Exercise
Find the word "commit" in the listing, and copy out each line where it turns up.

----------------------------------------

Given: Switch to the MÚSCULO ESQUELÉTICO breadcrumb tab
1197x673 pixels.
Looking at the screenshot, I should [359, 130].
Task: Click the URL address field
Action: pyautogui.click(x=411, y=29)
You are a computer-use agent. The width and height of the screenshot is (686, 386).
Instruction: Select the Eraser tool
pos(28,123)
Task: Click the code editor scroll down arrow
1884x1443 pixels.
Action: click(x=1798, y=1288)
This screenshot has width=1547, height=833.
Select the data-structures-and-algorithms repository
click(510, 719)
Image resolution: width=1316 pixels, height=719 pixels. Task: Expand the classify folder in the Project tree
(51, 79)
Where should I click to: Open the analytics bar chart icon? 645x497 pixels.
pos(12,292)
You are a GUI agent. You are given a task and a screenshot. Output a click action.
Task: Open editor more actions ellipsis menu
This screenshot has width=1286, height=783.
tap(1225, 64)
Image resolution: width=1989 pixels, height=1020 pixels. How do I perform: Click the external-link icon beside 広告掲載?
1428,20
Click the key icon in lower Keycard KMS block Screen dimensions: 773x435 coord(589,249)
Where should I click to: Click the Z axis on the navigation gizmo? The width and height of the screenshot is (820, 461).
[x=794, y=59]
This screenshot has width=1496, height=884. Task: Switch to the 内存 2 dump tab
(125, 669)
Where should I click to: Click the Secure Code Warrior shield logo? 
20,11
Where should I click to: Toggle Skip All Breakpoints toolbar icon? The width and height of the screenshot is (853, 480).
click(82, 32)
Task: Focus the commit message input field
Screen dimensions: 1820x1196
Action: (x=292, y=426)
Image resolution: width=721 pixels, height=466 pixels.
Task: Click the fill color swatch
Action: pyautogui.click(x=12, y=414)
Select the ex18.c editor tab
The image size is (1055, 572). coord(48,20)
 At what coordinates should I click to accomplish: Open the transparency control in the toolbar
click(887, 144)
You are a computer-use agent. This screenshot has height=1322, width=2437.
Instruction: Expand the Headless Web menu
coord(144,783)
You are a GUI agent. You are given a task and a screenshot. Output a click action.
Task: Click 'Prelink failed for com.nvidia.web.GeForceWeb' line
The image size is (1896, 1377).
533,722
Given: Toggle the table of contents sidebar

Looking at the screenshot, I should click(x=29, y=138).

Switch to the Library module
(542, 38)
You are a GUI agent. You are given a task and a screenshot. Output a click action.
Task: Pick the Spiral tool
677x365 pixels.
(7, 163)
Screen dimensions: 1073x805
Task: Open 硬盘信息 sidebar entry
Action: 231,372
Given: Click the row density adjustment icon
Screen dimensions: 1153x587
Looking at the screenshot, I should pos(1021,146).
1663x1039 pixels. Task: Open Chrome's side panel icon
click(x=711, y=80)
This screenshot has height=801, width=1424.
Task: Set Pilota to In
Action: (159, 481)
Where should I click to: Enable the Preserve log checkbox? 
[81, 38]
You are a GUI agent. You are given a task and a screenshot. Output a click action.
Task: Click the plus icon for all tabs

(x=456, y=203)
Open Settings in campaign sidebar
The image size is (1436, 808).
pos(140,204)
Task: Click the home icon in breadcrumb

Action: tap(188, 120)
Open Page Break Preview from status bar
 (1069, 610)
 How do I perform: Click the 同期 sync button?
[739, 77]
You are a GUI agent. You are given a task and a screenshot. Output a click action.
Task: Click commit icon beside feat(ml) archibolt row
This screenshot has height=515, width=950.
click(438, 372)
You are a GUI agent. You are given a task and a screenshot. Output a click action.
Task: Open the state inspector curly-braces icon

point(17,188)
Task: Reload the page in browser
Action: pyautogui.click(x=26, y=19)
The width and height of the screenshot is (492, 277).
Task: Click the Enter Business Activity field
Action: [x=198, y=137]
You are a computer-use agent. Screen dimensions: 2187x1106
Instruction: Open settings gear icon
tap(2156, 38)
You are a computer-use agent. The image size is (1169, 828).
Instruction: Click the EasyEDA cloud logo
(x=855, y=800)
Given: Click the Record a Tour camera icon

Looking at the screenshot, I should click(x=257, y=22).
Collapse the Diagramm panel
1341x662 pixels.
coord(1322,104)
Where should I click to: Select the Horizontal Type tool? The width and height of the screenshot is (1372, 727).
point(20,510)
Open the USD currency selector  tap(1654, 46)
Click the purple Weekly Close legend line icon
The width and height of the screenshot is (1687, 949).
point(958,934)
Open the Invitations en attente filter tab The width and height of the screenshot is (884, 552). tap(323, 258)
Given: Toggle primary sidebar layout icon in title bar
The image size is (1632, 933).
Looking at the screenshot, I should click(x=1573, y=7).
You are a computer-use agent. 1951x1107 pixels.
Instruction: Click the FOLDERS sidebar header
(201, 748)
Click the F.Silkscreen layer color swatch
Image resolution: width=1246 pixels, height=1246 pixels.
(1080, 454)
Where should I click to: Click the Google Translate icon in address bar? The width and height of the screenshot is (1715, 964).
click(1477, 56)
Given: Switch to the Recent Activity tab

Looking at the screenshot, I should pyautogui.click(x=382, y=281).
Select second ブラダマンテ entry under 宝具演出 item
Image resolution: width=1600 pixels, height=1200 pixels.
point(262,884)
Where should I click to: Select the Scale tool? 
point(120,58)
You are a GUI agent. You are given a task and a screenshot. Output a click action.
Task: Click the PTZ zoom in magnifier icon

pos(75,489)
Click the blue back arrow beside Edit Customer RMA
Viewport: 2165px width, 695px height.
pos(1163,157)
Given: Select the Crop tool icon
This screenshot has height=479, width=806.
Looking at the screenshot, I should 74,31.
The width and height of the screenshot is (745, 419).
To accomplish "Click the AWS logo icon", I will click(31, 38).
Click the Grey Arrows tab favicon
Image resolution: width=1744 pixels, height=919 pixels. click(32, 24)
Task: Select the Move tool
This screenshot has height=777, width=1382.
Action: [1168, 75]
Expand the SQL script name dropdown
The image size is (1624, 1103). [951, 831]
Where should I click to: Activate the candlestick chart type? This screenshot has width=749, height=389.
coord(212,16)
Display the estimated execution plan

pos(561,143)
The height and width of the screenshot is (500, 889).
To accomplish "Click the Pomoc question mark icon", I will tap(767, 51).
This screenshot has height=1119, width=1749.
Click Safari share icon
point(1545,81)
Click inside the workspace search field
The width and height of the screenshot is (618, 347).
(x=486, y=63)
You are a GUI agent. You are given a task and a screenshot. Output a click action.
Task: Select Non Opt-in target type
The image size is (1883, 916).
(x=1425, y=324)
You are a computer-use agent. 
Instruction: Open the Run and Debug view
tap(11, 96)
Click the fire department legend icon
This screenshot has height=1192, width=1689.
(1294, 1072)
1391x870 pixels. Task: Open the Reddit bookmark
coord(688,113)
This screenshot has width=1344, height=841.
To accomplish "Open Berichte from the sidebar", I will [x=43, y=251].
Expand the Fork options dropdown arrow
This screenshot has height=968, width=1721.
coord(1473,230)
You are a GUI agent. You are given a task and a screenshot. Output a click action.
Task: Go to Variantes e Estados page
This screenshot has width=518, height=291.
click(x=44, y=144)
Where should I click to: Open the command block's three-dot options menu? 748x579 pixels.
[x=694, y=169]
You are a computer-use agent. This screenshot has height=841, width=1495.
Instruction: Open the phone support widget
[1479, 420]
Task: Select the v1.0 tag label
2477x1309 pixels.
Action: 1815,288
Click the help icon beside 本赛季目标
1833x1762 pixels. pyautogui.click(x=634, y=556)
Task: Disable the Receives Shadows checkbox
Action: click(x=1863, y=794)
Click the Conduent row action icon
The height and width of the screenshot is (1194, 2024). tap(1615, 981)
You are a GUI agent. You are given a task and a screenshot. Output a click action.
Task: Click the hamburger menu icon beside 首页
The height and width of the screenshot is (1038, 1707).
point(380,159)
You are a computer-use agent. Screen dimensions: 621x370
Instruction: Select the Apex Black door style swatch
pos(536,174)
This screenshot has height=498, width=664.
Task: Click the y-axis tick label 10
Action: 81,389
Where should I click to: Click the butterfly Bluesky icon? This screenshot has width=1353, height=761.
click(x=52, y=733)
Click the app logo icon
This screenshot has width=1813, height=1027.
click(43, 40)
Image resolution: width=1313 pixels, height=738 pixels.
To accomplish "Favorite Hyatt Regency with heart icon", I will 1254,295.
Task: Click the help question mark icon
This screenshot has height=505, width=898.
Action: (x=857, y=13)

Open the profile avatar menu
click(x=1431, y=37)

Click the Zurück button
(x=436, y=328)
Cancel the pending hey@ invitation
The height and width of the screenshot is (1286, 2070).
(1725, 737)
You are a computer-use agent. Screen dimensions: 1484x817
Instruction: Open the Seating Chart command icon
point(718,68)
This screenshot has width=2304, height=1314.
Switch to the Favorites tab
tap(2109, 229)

----------------------------------------

Response for this exercise
Task: Focus the commit message input field
Task: Click commit icon beside feat(ml) archibolt row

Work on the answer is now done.